Quote word for word the stretch of lines from the one containing "#446691 [View the" through the end of the lines.

_THE INPUT_:
####

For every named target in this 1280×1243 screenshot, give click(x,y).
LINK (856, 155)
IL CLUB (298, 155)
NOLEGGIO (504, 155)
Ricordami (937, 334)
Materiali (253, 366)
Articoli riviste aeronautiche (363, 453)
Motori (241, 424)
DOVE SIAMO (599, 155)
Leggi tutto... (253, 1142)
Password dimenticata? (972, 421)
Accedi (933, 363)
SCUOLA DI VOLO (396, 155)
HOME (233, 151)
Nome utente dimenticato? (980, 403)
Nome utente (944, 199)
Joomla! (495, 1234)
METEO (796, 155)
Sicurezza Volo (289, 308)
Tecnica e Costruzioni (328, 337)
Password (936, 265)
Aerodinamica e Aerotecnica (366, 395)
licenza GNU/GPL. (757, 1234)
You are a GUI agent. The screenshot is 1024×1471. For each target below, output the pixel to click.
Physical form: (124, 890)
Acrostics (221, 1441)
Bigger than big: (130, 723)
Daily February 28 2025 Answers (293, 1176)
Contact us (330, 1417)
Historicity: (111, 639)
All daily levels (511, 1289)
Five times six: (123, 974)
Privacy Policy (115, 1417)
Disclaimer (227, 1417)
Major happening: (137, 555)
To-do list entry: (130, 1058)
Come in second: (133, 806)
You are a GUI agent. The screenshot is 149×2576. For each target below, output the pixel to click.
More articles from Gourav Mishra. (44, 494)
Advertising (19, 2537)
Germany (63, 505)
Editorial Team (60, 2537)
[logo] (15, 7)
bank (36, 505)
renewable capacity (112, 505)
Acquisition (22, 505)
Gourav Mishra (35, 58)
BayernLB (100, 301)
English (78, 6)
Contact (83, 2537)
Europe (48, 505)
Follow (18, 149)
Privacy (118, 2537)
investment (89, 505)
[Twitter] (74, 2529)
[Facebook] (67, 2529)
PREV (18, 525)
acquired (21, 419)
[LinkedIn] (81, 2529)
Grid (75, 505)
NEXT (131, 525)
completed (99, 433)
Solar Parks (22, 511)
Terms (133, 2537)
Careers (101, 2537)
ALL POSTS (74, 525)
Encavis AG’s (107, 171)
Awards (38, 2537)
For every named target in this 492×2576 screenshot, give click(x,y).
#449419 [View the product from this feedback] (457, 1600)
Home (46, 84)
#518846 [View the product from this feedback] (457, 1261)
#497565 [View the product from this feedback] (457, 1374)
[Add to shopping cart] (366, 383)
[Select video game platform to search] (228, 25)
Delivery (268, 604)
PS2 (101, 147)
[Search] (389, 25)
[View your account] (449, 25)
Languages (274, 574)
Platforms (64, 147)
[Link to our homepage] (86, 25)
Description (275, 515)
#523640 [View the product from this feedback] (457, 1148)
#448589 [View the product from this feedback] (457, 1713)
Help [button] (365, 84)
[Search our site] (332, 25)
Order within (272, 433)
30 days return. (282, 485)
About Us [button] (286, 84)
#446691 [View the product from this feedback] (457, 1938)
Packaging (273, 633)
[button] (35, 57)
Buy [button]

####

_RESULT FOR THIS TASK_:
#446691 [View the product from this feedback] (457, 1938)
Packaging (273, 633)
[button] (35, 57)
Buy [button]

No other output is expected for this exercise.